Tamilarasi could observe difference in the number of pods between the two varieties. While the number of pods in TMV-7 variety was 9-10 pods/plant, in the case of VRI-2 it was 12-17. TMV-7 had more of single kernel pods which was not found in VRI-2. In the new variety, some pods contained 3 kernels also.

VRI 2 yielded 360 kgs of pods from the PTD plot whereas in the control plot, the yield was 230 kgs. There was a significant increase in the yield by 56%. Additionally, the intercrops in the PTD plot yielded 30 kg of cowpea, 12 kg each of maize and greengram and 18 kgs of castor.  The yields of intercrops were significantly higher than the yields of intercrops from the control plot  (cowpea – 9 kg; red gram – 4.5 kg and castor – 12 kg).
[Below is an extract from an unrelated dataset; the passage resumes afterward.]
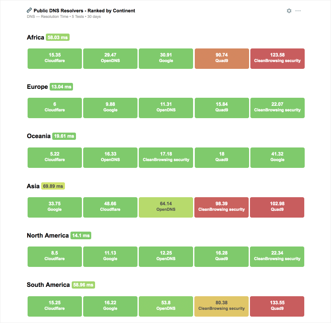
Task: Click South America's yellow CleanBrowsing 80.38 tile
Action: tap(222, 306)
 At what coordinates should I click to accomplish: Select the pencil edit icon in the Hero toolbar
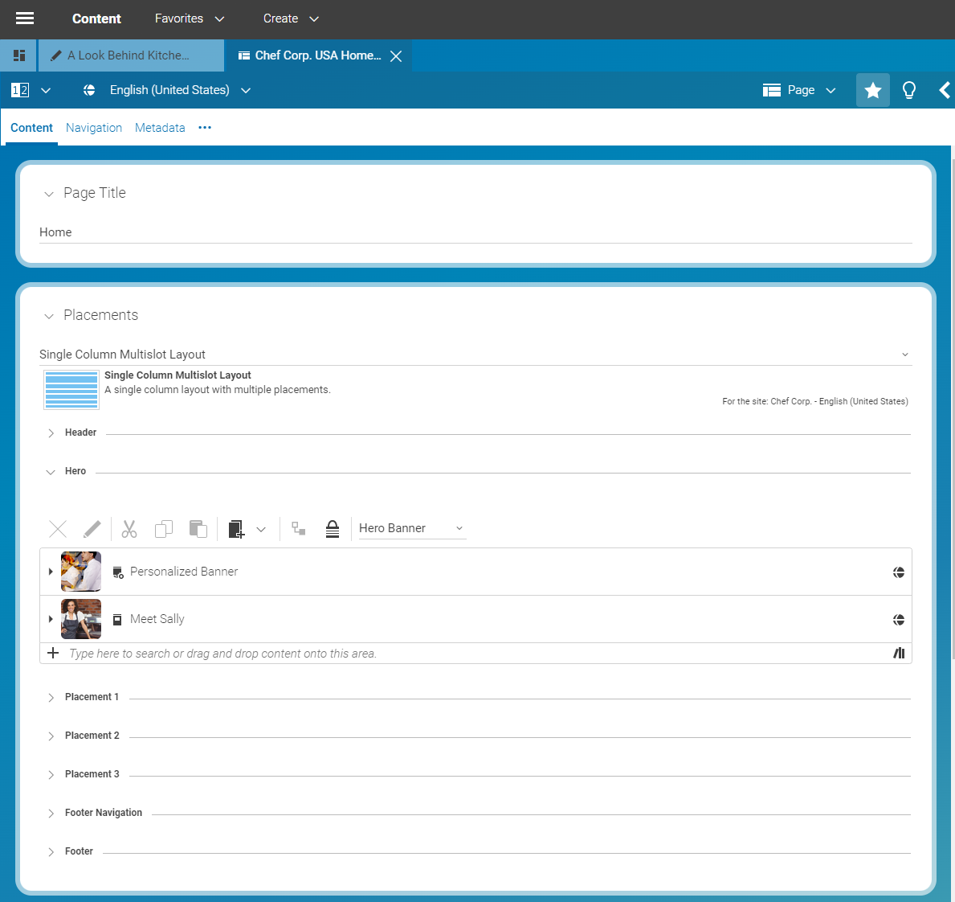(92, 528)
The production costs increased by 9.5% in PTD plot. This was mainly due to the costs of biofertiliser application and increased labour requirement owing to seed treatment and harvesting. There was a definite price advantage for VRI-2 over TMV-7. Owing to good quality, VRI-2 fetched Rs. 26/kg while TMV-7 was sold at Rs. 17/kg. The yield increase coupled with the price advantage resulted in doubling the net returns making VRI-2, the most promising alternative variety for the region.

The VRI-2 also yielded haulms without shedding leaves. The yield obtained was 325 kgs which was used as livestock feed. In case of local variety the harvested plants did not have much leaf material.

The successful performance of VRI 2 in Tamilarasi’s field, has motivated other farmers in the village to adopt the VRI-2 variety. The response to VRI-2 was so high that there was a heavy demand for VRI-2 seeds, for the next season. This was an unforeseen situation and based on this experience, the group members saved the seeds for the 2005 season and have distributed it among themselves. They also started seed production on a cooperative basis and created a seed bank at the group level. With these efforts, members are now able to share the seeds with other farmers in the village and around.

The shift from TMV-7 to an improved variety is now spreading across the region. Starting from a change in variety, farmers have now moved towards making their farming sustainable by learning to look at farming holistically.